The good(ish) news first. There will be no exit of Hungary from the EU, not with Viktor Orbán, who, on the contrary, is preparing for a stronger position in the EU. Presumably, the year 2030 will create a new situation in which Hungary will go from being a net recipient to a net contributor. Which is a considerable challenge when bearing in mind that Hungary is the second biggest beneficiary of EU budget.

The bad: The Hungarian prime minister and Fidesz chairman is, by Western European definition, the very model of a populist and will remain so for constitutional reasons. But Orbán is of a different weight than the usual well-known populists: they are mostly opposition politicians, at best junior partners in a government coalition. Orbán, on the other hand, has been a member of the European Council of Heads of State and Government for twelve years. He is so not in spite of but because of his breakneck rhetoric, be it about the death penalty, about migrants, this time about race, subsequently specified as cultural differences.

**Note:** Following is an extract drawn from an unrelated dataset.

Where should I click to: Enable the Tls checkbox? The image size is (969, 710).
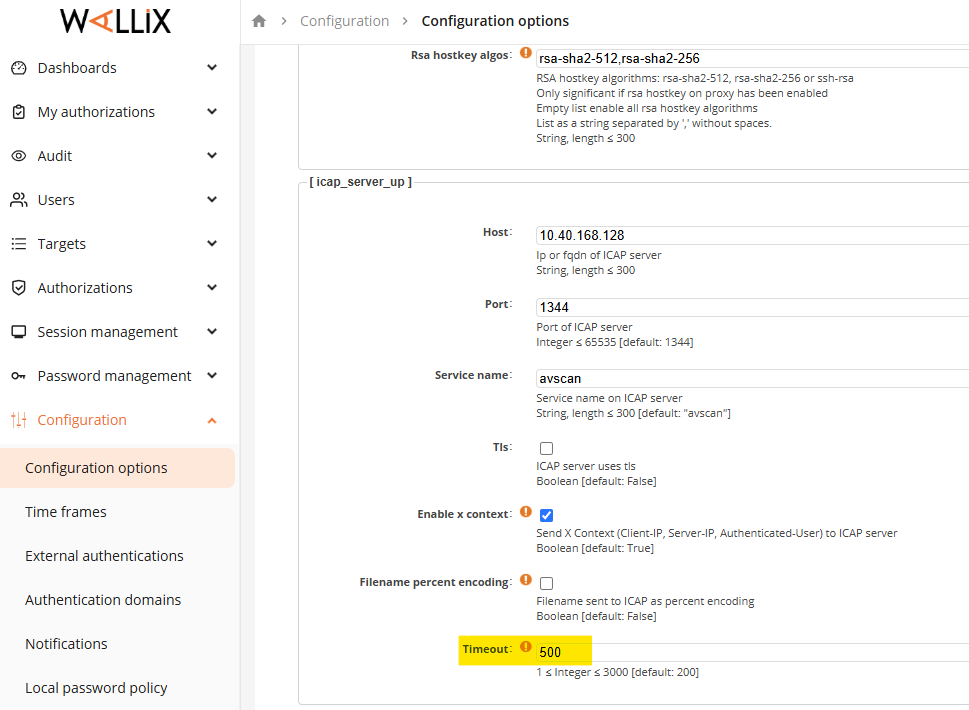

Orbán has always been a tribune of the people. In 1989, he demanded, “Russians, go home!“ Was that populism? No quite. He is a strategic populist. He wants to appear more confident to foreign countries than in proportion to the importance of his socially and economically slightly fragile country. And since losing his first government office in 2002, he has been relentlessly chasing a two-thirds parliamentary majority.

What was negotiated in 1989

It is the Hungarian Basic Law that requires Orbán to obtain two-thirds majorities in parliament. One might object that this situation is their own fault, because this constitution is what Orbán’s Fidesz and their permanent appendage KDNP (Christian Democratic People’s Party, member the European Poeple’s Party) have imposed. However, the compulsion of the creative man to achieve the two-thirds majority, which is almost unattainable in a multiparty landscape, has deeper roots. Hungarian politics have always suffered from the incessant mutual distrust of all political rivals, which is a reflection of the prevailing behavior of it’s population.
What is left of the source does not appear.